Ryan was amazed that her story generated anger – she liked the guy! She also wanted to go home early. But it revealed something wider: a deliberate rigidity around sex, a sense that the cost of the #MeToo movement was demonstrative chastity. “I’ve always found this interesting, in debates about sex, consent and abuse, the people who don’t understand the complexity of it. Therefore if this is abuse, why isn’t that abuse?” She brings up the linking of certain remarks to lyrics in popular music. “Certain people said: ‘Well, how’s that different?’ I thought: ‘How is it comparable?’”

She would not have come to London in 2008 had it not been for her partner at the time. “Everyone said: ‘Don’t go to London, they have vermin there.’ And I found it difficult, because I was instantly struggling.”

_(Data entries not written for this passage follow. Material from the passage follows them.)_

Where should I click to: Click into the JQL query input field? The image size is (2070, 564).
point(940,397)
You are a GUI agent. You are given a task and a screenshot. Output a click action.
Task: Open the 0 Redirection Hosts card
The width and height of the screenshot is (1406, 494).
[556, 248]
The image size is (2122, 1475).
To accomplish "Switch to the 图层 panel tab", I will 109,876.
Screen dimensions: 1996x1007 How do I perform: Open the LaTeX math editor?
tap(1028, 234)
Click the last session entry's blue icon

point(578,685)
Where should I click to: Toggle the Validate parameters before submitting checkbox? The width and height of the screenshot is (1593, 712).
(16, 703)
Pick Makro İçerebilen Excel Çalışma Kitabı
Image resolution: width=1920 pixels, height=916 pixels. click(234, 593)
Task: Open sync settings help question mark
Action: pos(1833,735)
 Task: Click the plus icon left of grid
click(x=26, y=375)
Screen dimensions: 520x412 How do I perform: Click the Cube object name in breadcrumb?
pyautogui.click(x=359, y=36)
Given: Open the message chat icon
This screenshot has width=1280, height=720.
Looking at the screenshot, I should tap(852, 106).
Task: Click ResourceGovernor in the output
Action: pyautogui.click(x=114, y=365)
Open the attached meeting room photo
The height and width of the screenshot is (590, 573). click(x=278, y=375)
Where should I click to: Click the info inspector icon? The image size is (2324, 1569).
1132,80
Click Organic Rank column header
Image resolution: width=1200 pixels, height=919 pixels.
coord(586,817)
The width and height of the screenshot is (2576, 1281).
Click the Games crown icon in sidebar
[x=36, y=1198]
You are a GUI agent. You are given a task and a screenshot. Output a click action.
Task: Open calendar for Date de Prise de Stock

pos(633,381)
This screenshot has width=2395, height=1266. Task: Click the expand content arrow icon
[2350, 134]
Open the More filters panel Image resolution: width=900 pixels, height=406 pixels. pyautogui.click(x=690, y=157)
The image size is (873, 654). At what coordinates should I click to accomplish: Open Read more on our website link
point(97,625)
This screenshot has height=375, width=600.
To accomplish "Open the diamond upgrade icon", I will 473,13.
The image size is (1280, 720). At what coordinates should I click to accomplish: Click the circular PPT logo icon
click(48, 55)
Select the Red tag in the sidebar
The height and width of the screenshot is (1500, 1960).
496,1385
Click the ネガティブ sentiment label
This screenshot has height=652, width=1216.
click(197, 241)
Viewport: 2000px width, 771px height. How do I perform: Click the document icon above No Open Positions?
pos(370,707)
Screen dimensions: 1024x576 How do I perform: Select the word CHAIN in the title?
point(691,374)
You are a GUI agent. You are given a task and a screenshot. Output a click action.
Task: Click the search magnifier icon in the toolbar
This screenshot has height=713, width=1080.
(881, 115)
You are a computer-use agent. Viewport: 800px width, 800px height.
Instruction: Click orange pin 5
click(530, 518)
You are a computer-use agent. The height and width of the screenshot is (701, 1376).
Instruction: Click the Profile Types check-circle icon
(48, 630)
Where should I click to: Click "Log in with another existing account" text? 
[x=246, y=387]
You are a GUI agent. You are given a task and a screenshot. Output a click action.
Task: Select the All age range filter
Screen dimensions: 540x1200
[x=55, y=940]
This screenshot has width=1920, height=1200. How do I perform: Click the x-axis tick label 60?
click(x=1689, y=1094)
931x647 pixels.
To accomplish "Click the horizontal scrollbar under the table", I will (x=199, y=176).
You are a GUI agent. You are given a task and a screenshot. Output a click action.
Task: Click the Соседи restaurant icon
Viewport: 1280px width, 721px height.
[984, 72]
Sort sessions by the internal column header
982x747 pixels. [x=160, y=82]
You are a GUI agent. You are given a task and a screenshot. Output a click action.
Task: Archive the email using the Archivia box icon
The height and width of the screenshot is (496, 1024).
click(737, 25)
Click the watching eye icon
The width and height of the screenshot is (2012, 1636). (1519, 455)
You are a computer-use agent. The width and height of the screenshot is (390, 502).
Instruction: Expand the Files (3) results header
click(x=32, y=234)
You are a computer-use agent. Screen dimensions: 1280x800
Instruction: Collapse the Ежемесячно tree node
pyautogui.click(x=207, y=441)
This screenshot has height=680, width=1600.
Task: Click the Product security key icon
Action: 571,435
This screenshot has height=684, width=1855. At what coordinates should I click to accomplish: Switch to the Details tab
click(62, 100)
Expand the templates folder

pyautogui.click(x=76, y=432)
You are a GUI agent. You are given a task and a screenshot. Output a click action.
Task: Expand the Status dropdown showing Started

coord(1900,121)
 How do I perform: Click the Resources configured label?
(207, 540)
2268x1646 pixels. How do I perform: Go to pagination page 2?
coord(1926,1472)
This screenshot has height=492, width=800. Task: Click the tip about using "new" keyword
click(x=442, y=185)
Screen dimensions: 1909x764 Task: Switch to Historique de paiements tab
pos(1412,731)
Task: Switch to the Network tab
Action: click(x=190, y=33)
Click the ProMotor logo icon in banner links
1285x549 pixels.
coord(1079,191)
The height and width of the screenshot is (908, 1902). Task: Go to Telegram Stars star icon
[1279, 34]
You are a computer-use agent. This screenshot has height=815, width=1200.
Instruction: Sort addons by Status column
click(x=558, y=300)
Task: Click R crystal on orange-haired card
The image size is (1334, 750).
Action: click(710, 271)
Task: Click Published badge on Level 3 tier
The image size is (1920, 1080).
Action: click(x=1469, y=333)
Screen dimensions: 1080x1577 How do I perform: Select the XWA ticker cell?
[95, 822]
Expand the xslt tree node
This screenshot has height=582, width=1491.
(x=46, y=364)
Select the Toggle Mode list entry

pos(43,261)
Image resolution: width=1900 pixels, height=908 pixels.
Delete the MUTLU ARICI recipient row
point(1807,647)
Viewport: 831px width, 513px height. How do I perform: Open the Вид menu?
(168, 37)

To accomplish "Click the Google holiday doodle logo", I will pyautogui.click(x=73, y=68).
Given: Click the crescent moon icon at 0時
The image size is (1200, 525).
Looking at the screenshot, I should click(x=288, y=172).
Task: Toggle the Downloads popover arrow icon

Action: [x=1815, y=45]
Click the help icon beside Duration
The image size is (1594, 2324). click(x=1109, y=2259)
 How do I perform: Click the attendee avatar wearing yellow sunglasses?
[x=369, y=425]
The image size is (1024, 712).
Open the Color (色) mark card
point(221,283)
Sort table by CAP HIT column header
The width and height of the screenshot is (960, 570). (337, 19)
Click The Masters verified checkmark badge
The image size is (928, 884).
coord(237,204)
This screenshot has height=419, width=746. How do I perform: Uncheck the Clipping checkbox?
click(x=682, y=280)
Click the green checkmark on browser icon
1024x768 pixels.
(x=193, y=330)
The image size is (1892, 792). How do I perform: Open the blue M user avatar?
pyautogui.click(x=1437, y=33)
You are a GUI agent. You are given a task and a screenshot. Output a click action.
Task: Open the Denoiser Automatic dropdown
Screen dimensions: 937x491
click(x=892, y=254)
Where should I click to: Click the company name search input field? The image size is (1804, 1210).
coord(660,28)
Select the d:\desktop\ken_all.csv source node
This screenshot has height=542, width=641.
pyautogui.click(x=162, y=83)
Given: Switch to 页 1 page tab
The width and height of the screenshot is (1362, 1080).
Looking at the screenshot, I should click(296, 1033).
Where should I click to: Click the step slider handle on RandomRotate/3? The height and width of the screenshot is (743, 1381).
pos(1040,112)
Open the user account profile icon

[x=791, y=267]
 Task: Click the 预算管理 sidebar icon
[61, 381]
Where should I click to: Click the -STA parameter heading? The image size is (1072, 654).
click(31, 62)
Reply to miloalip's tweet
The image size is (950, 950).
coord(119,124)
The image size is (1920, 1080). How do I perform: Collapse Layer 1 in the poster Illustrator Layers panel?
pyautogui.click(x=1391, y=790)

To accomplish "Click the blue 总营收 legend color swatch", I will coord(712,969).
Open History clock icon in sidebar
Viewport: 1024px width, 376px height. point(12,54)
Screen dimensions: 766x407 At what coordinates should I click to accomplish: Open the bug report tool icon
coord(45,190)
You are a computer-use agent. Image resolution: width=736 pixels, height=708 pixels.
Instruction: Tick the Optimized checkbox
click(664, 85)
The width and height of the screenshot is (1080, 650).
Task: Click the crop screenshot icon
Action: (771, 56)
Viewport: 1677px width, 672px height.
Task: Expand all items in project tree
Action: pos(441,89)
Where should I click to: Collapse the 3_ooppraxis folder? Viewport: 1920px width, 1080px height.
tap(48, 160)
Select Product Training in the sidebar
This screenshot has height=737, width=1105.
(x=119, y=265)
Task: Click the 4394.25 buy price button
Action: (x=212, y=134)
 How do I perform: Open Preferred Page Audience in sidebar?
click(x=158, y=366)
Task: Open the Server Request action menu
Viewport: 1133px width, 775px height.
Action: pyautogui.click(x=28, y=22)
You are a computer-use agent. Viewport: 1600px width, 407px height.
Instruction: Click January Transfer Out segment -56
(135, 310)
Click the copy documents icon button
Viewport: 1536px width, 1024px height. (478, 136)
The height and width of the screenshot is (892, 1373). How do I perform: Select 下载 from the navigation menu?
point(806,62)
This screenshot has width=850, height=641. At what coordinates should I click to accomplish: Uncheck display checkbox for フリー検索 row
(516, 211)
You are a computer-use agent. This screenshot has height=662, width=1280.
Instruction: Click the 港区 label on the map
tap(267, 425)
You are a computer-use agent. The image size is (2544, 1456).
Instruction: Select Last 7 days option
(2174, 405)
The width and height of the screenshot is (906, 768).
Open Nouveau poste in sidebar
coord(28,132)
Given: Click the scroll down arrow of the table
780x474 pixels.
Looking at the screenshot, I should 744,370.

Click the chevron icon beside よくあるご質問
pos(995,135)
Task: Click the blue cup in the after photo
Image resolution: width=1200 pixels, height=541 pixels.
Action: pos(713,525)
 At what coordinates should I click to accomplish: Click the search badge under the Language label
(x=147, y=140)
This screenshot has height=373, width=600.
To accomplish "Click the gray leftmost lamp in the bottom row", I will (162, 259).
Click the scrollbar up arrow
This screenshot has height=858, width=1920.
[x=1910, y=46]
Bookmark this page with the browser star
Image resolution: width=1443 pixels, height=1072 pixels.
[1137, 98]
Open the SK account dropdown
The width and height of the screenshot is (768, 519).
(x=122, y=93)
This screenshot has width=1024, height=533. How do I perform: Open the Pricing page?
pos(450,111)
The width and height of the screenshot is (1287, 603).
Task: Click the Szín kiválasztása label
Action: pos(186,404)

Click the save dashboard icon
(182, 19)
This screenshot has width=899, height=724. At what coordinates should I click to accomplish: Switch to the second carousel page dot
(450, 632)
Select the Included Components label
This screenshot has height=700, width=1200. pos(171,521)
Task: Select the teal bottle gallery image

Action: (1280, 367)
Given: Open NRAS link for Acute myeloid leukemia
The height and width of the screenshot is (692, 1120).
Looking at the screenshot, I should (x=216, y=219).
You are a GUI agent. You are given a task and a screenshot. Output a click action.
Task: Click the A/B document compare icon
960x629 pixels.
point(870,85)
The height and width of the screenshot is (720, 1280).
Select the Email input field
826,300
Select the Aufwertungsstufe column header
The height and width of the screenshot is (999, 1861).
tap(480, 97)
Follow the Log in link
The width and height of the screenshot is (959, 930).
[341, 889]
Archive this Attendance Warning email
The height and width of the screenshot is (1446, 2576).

‘I felt confident I had comedy’

She got a job in business, was found to have a chronic illness, which can sometimes make it challenging to get pregnant, and at 23, made the decision to try to have a baby. “When you’re first informed about something – I was quite ill at the time – you go to the worst-case scenario. My logic with my boyfriend was, we’ve had so many issues, if we haven’t split up by now, we never will. Now I see how lengthy life is, and how many things can transform. But at 23, I didn't realize.” She managed to get pregnant and had Violet.

The following period sounds as high-pressure as a tense comedy film. While on parental leave, she would care for Violet in the day and try to enter performance in the evening, bringing her daughter with her. She knew from her sales job that she had no problem being convincing, and she had belief in her quickfire wit from her time at Hooters; more than that, she says bluntly, “I felt sure I had material.” The whole scene was riddled with sexism – she won a prestigious comedy award in 2008, just over a year after she’d started performing, a prize that was established in the context of a persistent debate about whether women could be funny

Andrew Melendez
Andrew Melendez

Tech enthusiast and AI researcher with a passion for simplifying complex tools for everyday use.